**Source text**.
Start of Block

Stagflation without the ‘Stag’
On the domestic economic front, I’ve received a lot of questions lately about the prospects for ‘stagflation.’ By definition, stagflation is a period of weak growth, if any, combined with high inflation. Based on the economic data available at this time, I would surmise that the ‘inflation’ part of this term is certainly on point, but I don’t see any visible signs of the ‘stag’ component.
To look at the U.S. economy’s last actual bout of stagflation, we need to go back to the 1970s. That brings to mind another key component to this economic condition: high unemployment. During the entire decade of the ‘70s, the average jobless rate came in at 6.2%, peaking at 9% in 1975 (see below).
After looking at the February Employment Situation report, it is readily apparent the labor market backdrop here in early 2022 is light years away from the 1970s average. Indeed, the jobless rate fell to 3.8%, which is not only an historically low figure, but it brings the level back to the roughly 3.5%–4% range of before the pandemic (see above). This drop below the 4% threshold was the by-product of two very healthy developments: the civilian labor force and employment measures rising. In fact, the underlying employment data suggest that a jobless rate below 3.5% could very well be in the offing in the months ahead, certainly not an indicator that suggests a noteworthy growth slowdown is anywhere near imminent.
Historically low unemployment combined with solid wage gains should provide support for consumer spending and the economy as a whole. In addition, household balance sheets appear to be rather healthy as well, by any standard measure. That’s not to say I’m downplaying the negative tax effects from higher energy prices, but it is important to note these positive offsets from the consumer side of the ledger.
That brings us to the Fed, where the concern is the policy makers will raise rates too high and act as a catalyst for slower growth. However, keep in mind, the Fed’s starting point is beginning the process of removing emergency policy measures, where Fed Funds are essentially at zero and their balance sheet stands at an incredible $9 trillion. Even if Powell & Co. were to raise rates a quarter point at each of the remaining FOMC meetings this year, the Fed Funds range would still be at only 1.75%–2%. During the 1970s, the effective Fed Funds Rate peaked out at over 13%!
In other words, the Fed has a long runway for tightening before monetary policy could be considered in restrictive territory. The Chairman pro tempore made it very clear at last week’s Semiannual Monetary Policy testimony that “the Fed needs to be nimble and alert” in this difficult environment.

End of Block

**Given entries**.

Start of Block

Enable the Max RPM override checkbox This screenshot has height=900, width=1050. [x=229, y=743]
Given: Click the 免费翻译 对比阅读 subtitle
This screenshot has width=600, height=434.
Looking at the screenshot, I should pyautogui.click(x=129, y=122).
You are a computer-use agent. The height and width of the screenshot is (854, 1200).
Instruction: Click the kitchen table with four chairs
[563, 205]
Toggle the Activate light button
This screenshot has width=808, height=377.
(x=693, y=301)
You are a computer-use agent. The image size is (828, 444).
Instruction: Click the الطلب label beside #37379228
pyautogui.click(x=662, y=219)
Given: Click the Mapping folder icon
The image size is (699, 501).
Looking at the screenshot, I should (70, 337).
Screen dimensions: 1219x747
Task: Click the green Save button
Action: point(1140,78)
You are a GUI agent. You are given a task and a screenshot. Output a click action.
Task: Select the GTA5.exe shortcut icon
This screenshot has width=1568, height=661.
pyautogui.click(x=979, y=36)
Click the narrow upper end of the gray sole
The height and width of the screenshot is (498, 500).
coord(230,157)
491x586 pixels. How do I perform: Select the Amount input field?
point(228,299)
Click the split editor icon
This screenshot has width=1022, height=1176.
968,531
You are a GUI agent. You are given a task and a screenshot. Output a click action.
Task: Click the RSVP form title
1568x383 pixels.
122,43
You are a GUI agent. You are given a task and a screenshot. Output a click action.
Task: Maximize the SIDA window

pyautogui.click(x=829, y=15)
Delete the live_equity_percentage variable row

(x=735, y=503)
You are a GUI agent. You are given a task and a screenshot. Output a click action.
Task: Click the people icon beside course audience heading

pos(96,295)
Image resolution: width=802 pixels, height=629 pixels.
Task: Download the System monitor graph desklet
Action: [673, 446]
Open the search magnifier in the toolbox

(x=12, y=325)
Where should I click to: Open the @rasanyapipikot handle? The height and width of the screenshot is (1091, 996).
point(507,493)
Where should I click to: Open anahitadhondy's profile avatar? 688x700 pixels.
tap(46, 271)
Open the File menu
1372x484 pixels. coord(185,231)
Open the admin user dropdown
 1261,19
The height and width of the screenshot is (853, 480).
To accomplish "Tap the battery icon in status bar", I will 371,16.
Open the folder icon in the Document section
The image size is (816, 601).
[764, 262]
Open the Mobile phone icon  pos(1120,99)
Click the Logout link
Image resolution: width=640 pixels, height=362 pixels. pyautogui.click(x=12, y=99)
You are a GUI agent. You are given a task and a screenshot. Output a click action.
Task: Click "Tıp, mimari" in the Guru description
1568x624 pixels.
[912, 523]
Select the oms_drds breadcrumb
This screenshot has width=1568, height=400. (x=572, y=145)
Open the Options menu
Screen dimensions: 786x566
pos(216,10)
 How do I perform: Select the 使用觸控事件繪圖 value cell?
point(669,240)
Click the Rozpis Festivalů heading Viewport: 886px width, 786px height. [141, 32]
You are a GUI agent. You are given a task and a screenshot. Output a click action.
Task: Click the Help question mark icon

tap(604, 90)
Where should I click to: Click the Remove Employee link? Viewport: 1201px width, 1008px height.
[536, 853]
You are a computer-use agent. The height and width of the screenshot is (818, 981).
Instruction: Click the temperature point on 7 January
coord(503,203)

End of Block

**What is needed**. Reproduce word for word the stretch of the stagflation commentary from "Stagflation without the" through "the ‘stag’ component.".

**Solution to the exercise**.
Stagflation without the ‘Stag’
On the domestic economic front, I’ve received a lot of questions lately about the prospects for ‘stagflation.’ By definition, stagflation is a period of weak growth, if any, combined with high inflation. Based on the economic data available at this time, I would surmise that the ‘inflation’ part of this term is certainly on point, but I don’t see any visible signs of the ‘stag’ component.